Streets of Intimacy: William Gedney's Banaras Photographs

Marked by a distinct affinity towards documenting existence at the margins of society, the oeuvre of North American photographer William Gedney offers vibrant and wide-ranging views. The expansive collection consisting of black-and-white photographs taken between the late 1950s to mid-1980s, currently resides at the Archive of Documentary Arts at Duke University in Durham, North Carolina. Gedney’s work traces the domestic lives of coal miners in Kentucky; the drifters and their occupied apartments at the peak of the counterculture movement in 1960s San Francisco; and the annual Gay rallies in New York organised in the aftermath of the historic Stonewall riots. However some of his most stunning creations—that catapulted him to prominence—are the collection of 1000+ photographs that Gedney produced during his long visit to India from 1969–71.

Curated from the William Gedney Photographs and Papers collection, this album brings to focus an enduring theme in Gedney’s India photographs: the many intimacies—at times even undesired—that saturate the Indian streets and those who occupy them.
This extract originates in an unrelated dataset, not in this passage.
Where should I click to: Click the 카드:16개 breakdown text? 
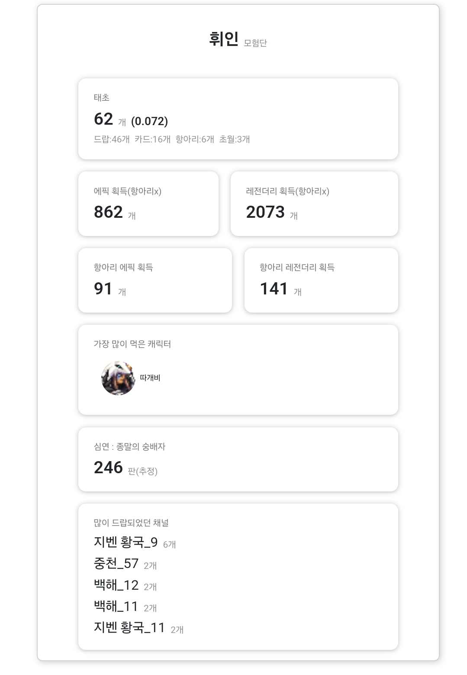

In his diary, the photographer writes: “The street in India is an extension of one’s private person… It is the property of human beings going about human business...” He framed these scenes with a deep sensitivity and affect, while stimulated and troubled by the disjuncture between desire and intimacy at the same time. The photographs presented here capture the many moods of the bazaar in Varanasi—proliferated with visual culture and animated with the quotidian. Most significantly, these images bring out the contrast between the bustling streetscapes during the day and their transformation into an intimate landscape punctuated by sleeping bodies at night.

To read more about William Gedney, please search for “In a Bittersweet Land: William Gedney in India (1969-71)” in the Stories section.
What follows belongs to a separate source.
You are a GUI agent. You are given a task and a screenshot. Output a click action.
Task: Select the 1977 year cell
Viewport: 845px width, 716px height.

All images by William Gedney. From William Gedney Photographs and Papers, David M. Rubenstein Rare Book & Manuscript Library, Duke University.

Click on the image to view the album

Outside a photography studio. One of the men in the photograph holds a picture in his hand, while the other is half obscured behind the multiple images on the display board. The proliferate practice of studio photography in India, with its whimsical customs and conventions, appears to have fascinated Gedney. (Varanasi, 1969–71. Image courtesy of William Gedney Photographs and Papers, David M. Rubenstein Rare Book & Manuscript Library, Duke University.)